The lovely Pam played hard to get for a while, but when Fernando hired
a Gypsie band and arrived himself in a chaise and four to croon under
her window Pam couldn’t resist joining him in the refrain “...
saying something stupid like I love you!!”. Then she jumped
out of her first floor window straight into Fernando’s arms
(with a rose clenched between her teeth) and they went off to spend
Christmas at Fernando’s place in the Country.

Letters
(X001) Gentlemen of London, I give you greetings. I am recently arrived
in this fair city, the very Heart of what makes England great. I am
seeking adventure and excitement, after all one can only enjoy wealth
if one has had a chance to experience deprivation and hardship, but
I will draw the line at digging the weavils out of biscuits !!! Does
anyone have any suggestion of how I can best spend my time or how
to entertain myself and all the new friends I expect to make very
quickly ?
Yours X001
(sorry, didn’t have time to pick a name yet)
(FF) Any common man who wishes my friendship and
my invitation to the Dolphin club will do me a silvery favor!
Soddin‘ aristo!
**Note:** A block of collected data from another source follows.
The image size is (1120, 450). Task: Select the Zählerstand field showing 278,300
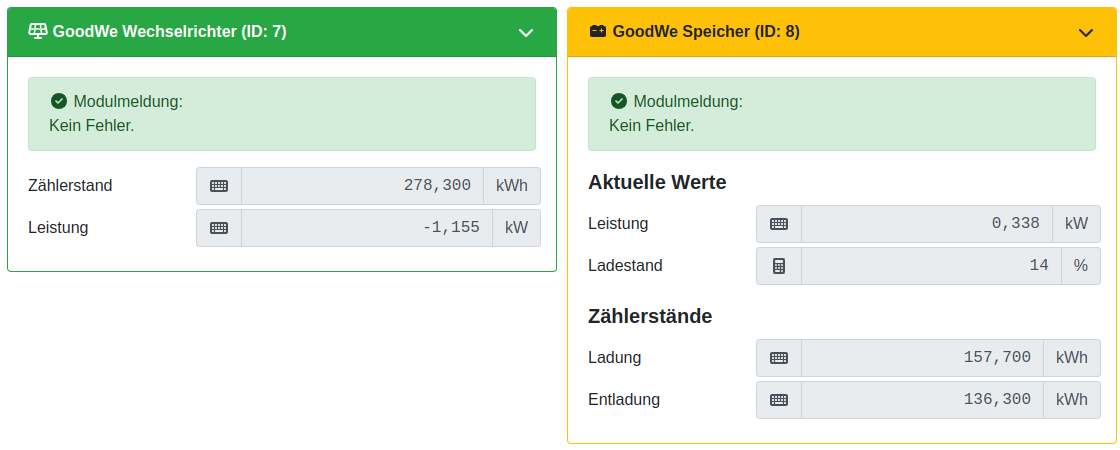(362, 186)
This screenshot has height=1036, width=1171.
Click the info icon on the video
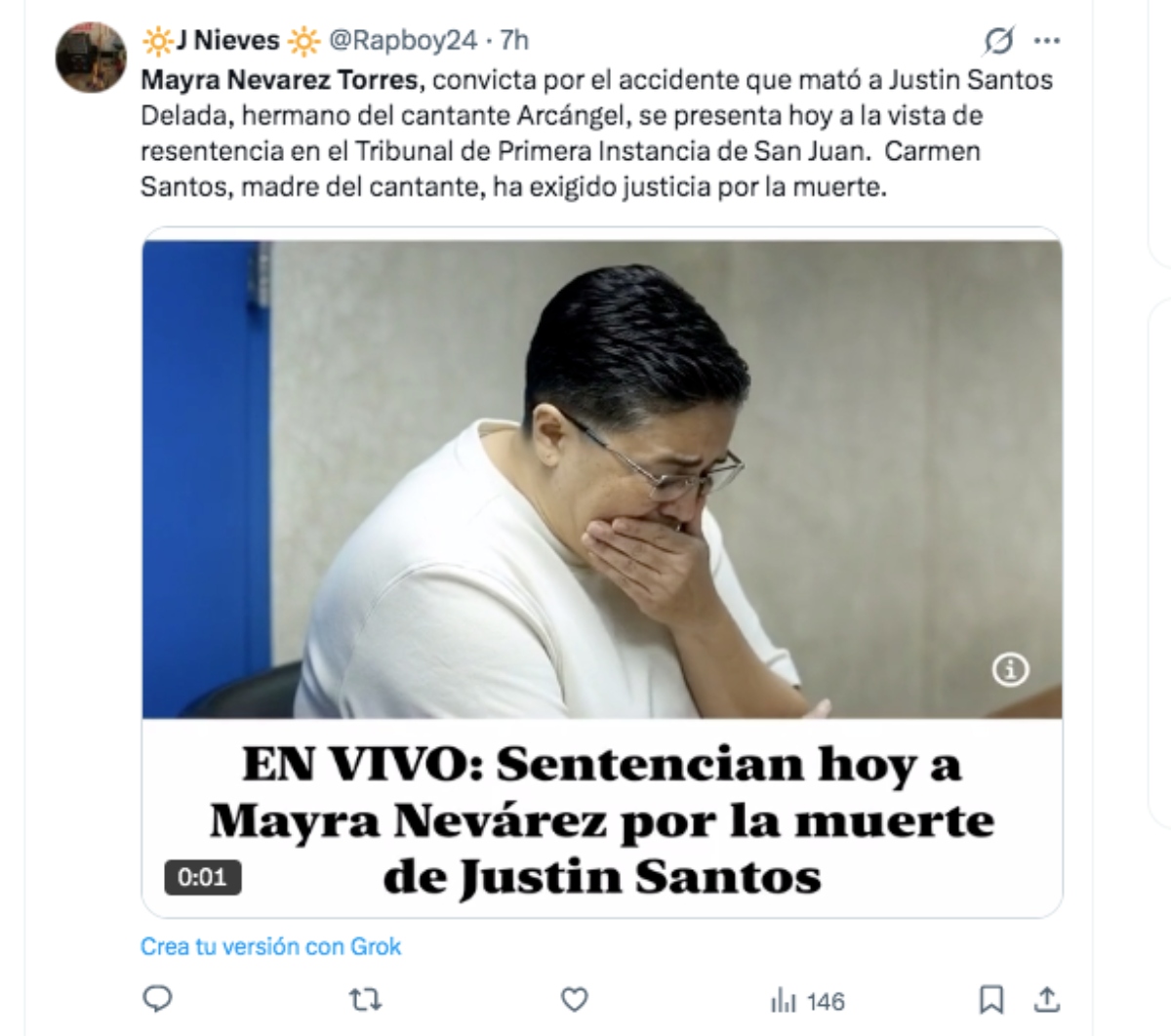click(x=1010, y=669)
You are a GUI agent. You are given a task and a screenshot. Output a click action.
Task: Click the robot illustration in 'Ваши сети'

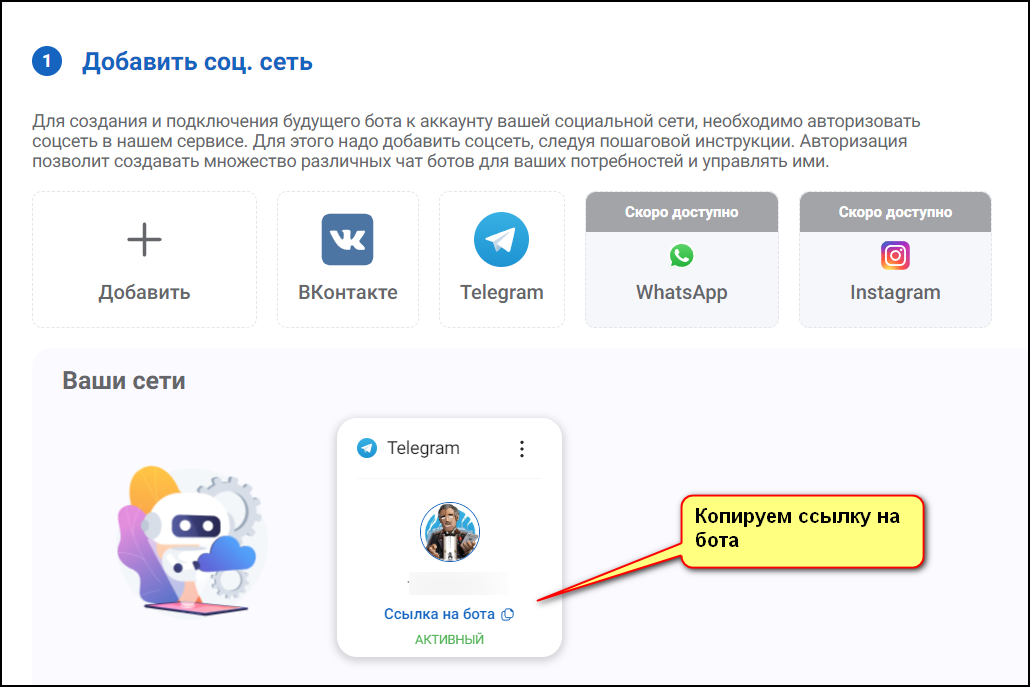190,541
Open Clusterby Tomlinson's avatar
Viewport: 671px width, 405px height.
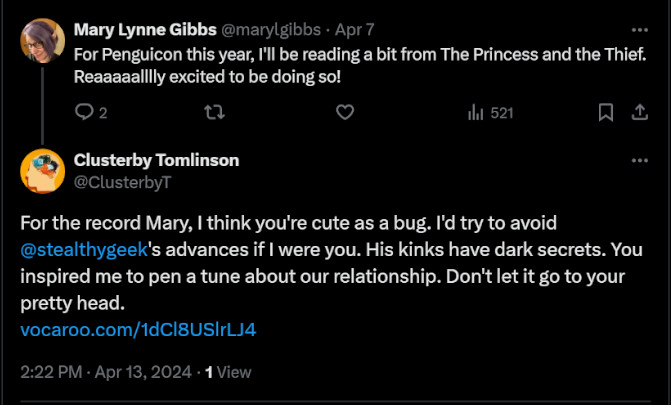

Anybody invented lamp posts
yet?
(TB) Aye Mates, Lets have a drink! As we seem to
be the first couple heroes to defend our beloved King, we should get
together for a little party. To start with a good example and maybe
get the nobleman in our midst to follow it, I invite everyone in our
favorite club "The Pit" in the second week of January for
a nice mug of rum. Bring your ladies along.
To avoid any unpleasantness around The Pit (more than the usual at
least) the Riff Raff from the Jupiter and Bellerophon is asked to
leave their sorry butt at home.
Tyler Brock
The Pit will be closed for repairs for a
while. There isn’t half a pint of the stuff left in London!
The Management

Announcements
None this month!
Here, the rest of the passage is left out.